Available data |
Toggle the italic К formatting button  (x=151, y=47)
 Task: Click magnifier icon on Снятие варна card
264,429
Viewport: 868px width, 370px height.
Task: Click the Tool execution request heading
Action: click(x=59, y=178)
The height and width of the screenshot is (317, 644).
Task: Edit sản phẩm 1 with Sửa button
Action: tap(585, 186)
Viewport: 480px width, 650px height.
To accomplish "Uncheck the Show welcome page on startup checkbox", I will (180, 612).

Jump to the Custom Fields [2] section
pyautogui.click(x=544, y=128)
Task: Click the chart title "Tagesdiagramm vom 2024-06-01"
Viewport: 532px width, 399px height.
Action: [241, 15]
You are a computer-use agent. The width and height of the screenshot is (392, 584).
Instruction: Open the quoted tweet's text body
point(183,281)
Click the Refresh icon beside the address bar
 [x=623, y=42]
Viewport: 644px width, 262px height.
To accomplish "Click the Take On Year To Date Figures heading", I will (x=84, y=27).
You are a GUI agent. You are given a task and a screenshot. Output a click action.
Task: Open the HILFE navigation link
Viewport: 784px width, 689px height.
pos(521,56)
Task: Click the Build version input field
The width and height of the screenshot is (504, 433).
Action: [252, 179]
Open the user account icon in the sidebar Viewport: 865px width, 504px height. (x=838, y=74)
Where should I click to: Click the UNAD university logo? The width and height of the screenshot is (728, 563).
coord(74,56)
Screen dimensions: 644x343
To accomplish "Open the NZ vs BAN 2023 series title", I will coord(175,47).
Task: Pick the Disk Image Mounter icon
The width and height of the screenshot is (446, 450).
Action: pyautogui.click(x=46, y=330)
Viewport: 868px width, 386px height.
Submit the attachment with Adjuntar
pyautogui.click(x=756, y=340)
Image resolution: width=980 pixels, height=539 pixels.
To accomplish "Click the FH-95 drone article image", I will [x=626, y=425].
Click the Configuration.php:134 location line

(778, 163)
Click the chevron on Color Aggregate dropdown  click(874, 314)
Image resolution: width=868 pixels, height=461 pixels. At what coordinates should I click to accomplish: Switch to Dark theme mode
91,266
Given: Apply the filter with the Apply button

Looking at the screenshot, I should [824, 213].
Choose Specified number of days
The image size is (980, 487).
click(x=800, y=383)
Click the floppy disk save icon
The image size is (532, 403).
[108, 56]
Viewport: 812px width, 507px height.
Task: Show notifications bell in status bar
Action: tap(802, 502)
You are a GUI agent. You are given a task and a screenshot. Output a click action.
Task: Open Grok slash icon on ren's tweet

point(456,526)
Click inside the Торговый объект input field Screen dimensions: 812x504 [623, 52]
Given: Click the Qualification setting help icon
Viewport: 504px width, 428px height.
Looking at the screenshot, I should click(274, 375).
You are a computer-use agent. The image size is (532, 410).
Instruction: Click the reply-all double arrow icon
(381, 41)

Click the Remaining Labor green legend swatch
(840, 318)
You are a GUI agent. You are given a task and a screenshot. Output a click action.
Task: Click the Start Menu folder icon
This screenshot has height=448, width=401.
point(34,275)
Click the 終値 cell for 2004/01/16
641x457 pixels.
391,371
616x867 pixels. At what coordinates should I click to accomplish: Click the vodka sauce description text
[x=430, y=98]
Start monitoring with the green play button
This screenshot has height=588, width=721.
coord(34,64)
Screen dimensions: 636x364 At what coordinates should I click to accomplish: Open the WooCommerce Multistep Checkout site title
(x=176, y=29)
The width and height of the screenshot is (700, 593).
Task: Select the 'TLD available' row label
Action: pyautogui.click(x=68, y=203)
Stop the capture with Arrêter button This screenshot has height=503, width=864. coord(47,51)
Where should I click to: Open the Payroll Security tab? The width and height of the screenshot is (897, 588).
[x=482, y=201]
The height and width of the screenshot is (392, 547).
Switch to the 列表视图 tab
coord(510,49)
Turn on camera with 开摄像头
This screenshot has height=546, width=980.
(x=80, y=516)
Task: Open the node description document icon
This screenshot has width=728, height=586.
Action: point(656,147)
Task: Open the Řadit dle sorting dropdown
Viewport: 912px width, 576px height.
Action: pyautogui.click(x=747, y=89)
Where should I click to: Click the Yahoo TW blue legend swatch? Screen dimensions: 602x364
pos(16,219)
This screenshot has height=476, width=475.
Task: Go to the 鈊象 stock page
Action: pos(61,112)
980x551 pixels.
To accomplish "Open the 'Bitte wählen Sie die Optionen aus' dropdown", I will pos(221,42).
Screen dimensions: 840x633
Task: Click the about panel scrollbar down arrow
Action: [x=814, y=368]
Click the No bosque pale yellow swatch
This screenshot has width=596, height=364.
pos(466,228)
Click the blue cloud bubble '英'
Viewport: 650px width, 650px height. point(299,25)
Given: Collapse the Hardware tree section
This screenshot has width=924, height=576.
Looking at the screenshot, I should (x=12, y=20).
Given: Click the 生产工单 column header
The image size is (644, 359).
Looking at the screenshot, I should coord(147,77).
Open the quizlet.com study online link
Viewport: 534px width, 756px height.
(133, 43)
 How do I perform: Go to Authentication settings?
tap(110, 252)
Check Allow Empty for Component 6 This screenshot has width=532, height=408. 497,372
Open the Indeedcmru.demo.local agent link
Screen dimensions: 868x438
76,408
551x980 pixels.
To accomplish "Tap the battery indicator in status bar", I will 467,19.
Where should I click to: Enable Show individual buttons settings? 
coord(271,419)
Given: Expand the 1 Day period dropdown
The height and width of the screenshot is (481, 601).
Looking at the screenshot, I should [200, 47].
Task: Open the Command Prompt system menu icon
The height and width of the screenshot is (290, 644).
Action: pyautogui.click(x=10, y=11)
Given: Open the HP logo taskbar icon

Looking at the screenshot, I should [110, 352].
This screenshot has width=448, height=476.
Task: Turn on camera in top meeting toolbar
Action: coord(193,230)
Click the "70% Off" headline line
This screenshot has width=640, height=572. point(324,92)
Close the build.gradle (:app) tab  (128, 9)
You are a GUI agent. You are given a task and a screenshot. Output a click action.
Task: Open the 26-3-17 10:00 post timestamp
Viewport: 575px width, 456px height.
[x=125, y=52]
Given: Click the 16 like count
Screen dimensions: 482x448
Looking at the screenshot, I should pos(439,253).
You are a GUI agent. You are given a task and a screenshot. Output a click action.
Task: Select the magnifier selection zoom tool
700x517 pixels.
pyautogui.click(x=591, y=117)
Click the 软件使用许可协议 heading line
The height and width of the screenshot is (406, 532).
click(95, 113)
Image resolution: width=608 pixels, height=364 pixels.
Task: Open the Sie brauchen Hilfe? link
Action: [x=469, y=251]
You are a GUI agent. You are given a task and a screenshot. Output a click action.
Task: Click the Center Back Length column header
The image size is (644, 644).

Description of the task |
Restate word for word only the lines above from the line containing "This screenshot has width=924, height=576." to the line containing "Given: Expand the 1 Day period dropdown", both of them included.

Task solution |
This screenshot has width=924, height=576.
Looking at the screenshot, I should (x=12, y=20).
Given: Click the 生产工单 column header
The image size is (644, 359).
Looking at the screenshot, I should coord(147,77).
Open the quizlet.com study online link
Viewport: 534px width, 756px height.
(133, 43)
 How do I perform: Go to Authentication settings?
tap(110, 252)
Check Allow Empty for Component 6 This screenshot has width=532, height=408. 497,372
Open the Indeedcmru.demo.local agent link
Screen dimensions: 868x438
76,408
551x980 pixels.
To accomplish "Tap the battery indicator in status bar", I will 467,19.
Where should I click to: Enable Show individual buttons settings? 
coord(271,419)
Given: Expand the 1 Day period dropdown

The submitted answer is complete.